REBusiness: What is the availability of capital for investors?
Stofflet: The agencies are still being very aggressive in the debt that they’re putting out. Bridge financing has never been more attractive, given the interest-only periods and where the treasuries are.
There’s an outstanding amount of available capital right now. For the most part — as long as the asset is doing well and there’s a program and strong person behind it — I think capital is very excited.
REBusiness: What impact did COVID have on investors’ and lenders’ concerns on occupancy? Did any of those concerns come to pass?
Stofflet: In the short term, a lot of those concerns came to pass. There definitely was a pause. Most of the investment community was waiting to see if people were going to pay rent. The agencies required a reserve in place on mortgages for COVID-related concerns.
Earlier in the year, we were a little nervous about how the year would end up. But with occupancies and collections staying strong and agencies feeling that multifamily was a stable area to place debt, I think we’ve done very well.
Stevens: Very few rent rolls that we’ve analyzed have had any sort of COVID relief funds built in for people with open balances. For the most, part Midwestern fiscal conservatism has held true in this regard: In the Midwest, people make the choice to pay their rent before they buy their groceries.
As we’ve mentioned, this led to strong collections throughout the pandemic. We didn’t see those deep trenches of debt and open collections that we saw in a lot of other markets.
Stofflet: It’s important to say, there was an impact on rent. Whether it be from a concession standpoint or reducing rent in order to maintain occupancy through COVID (especially in urban centers), we absolutely saw that. There were assets that were probably 30 to 40 cents off their market rent through COVID. But as we’ve seen in September/October rent rolls, trade outs are anywhere between 20 and 25 percent, in most of those assets. We’ve gone back up to kind of the net effective rent we saw before COVID. There was a disruption, but it was truly just a hiccup.
REBusiness: What kind of interest are you seeing in single-family rental (SFR) and built-for-rent (BFR) product?
Stevens: In the Midwest, our Copper Bay SFR portfolio is the first big portfolio of SFR in the area. We’re gauging interest and types of buyers that are out there looking for that kind of property.
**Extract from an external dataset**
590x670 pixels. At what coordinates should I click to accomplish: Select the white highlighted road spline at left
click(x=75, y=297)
It’s been a change in investment process to really focus on the renter who wants a single-point entry to his or her home. We saw that townhome product, that “through-the-garage-into-your-living-room product,” has really had a lot of appeal versus multiple touch points in conventional assets.
REBusiness: Looking ahead to 2022, what opportunities do you see for multifamily investors?
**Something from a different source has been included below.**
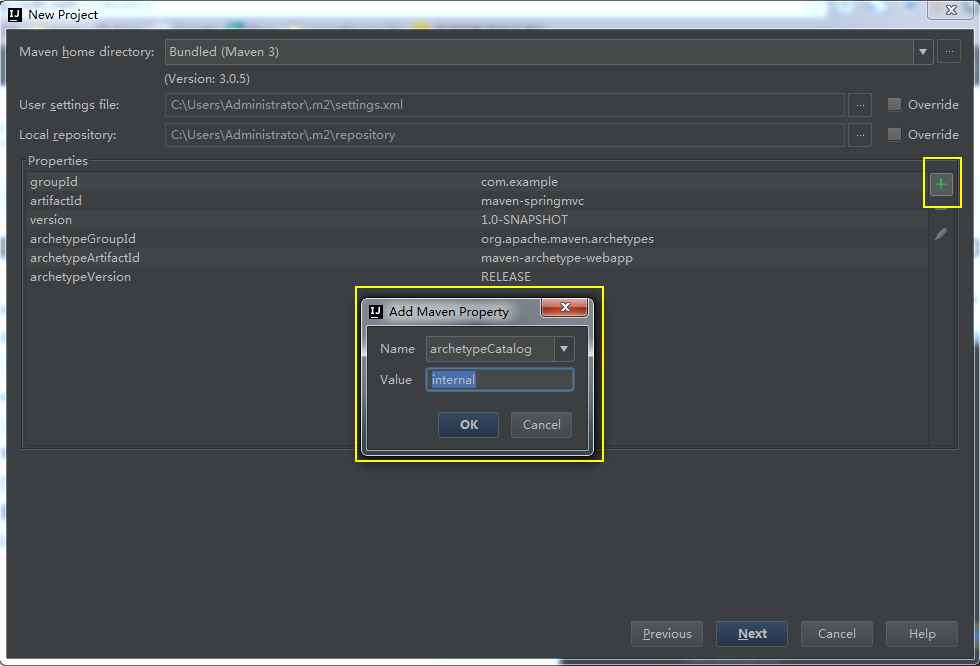Go back with the Previous button
The image size is (980, 666).
pos(667,634)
Stofflet: I think it will continue to be very hard to buy in the smile states, especially the Southeast, due to the incredible amount of competition down there.
We see the opportunity in the Midwest as we continue to see real rent growth. Kalamazoo, for example, had the highest rent growth in the Midwest this year.
I think if people are looking for a yield play in 2022, they will look at Columbus, Indianapolis and Chicago. I think that’s where you will find yield and probably a little bit less competition.
Stevens: A lot of investors are looking at what they call “in-migration” markets — Charlotte, for example. But Chicago itself is an “in-migration” market. And the people that are coming in and replacing those that are leaving are generally younger and wealthier. We’re an upwardly mobile market, although that’s not universally understood.
Stofflet: I think you’ll also see a resurgence of the urban core soon. I think people have spent enough time understanding that for the population centers in the United States, there has not been the mass exodus that was being played up in the media. For the most part, the major markets have good control on deliveries and new construction. Moving forward, I think there’s a lot of attractiveness to buying in urban centers, and we’ll see more transaction volume out of these large population centers than we did over the last two or three years.